Only the number is wanted: how many lines below include "Support"?

··· RECORDS FOR THIS TASK

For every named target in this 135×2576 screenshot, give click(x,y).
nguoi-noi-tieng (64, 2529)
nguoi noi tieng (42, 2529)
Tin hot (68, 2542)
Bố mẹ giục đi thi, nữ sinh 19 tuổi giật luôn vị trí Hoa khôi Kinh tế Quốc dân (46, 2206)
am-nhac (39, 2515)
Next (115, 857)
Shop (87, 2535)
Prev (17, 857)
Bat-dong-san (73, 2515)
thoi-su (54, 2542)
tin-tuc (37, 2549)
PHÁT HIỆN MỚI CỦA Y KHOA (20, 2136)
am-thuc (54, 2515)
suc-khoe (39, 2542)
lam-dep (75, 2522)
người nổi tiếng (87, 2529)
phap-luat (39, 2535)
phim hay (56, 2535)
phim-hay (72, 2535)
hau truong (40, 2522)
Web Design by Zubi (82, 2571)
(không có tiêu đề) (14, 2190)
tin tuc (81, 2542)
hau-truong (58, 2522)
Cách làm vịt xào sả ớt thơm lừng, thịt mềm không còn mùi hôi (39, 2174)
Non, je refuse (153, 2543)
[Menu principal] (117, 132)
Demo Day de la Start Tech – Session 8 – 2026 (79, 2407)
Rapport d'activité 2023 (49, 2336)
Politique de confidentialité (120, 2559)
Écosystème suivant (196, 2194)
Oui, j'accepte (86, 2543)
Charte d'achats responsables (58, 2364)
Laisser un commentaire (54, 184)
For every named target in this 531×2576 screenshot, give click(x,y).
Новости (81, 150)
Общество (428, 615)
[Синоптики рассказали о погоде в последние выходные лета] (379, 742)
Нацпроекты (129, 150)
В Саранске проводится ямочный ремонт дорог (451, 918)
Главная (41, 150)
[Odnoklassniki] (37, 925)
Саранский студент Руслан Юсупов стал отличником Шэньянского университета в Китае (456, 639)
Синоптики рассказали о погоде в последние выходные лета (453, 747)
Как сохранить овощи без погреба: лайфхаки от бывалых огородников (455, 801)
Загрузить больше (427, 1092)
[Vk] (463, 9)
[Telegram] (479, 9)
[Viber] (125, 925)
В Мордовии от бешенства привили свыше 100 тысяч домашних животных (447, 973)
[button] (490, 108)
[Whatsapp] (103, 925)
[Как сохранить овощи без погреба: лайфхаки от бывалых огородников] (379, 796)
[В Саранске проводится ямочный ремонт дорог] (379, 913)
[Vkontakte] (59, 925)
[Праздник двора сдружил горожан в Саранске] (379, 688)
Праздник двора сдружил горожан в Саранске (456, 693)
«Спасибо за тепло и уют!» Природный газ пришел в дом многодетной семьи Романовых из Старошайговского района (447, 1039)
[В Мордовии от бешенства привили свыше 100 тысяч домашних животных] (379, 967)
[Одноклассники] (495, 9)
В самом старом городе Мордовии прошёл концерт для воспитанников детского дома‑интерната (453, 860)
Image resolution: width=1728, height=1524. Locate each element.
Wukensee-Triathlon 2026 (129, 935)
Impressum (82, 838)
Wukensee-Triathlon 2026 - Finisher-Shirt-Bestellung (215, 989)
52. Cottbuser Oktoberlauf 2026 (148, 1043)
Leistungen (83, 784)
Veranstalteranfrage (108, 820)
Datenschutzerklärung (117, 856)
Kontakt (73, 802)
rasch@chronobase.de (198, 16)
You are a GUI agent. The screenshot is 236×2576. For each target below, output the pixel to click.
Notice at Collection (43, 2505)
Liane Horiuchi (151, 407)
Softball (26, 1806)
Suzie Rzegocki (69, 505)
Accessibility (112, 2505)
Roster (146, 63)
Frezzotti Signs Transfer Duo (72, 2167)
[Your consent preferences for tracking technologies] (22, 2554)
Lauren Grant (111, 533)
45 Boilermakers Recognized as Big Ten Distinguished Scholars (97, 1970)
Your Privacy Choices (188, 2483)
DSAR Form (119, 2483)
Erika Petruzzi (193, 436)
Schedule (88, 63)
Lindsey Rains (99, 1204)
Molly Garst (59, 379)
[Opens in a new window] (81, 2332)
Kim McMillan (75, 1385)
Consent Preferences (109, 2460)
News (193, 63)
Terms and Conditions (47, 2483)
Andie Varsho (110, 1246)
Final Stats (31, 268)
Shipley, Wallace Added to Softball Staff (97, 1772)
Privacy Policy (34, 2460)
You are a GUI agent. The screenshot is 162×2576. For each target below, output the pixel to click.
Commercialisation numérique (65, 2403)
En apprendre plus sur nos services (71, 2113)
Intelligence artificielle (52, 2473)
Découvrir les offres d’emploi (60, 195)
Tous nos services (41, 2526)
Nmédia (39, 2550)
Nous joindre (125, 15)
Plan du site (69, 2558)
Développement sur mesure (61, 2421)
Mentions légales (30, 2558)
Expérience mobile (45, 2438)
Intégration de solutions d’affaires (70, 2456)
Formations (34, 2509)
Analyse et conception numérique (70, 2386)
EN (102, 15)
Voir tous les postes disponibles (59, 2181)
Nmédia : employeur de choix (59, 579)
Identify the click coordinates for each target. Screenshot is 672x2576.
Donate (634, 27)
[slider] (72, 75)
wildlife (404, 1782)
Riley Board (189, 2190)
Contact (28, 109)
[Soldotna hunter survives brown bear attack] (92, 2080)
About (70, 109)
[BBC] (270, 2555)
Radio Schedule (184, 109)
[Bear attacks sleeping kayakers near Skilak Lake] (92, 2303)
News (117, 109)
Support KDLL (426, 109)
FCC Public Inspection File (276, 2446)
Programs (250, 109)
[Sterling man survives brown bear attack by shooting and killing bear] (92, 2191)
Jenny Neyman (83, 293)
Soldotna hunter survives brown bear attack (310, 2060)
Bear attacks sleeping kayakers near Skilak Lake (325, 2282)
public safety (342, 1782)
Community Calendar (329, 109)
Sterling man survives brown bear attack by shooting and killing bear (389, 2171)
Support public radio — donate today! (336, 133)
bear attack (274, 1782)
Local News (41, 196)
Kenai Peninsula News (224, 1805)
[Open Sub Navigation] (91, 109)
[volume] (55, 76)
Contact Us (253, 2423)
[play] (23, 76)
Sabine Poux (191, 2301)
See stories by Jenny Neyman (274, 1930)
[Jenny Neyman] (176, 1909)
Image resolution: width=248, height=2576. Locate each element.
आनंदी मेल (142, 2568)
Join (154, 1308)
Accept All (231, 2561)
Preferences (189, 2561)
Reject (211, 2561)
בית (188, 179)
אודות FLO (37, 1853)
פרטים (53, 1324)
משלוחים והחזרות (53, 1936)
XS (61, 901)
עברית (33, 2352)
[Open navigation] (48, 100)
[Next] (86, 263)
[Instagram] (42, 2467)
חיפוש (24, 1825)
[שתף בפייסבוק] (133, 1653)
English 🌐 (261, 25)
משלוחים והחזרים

······

#### [SOLUTION FOR THIS EXERCISE]
2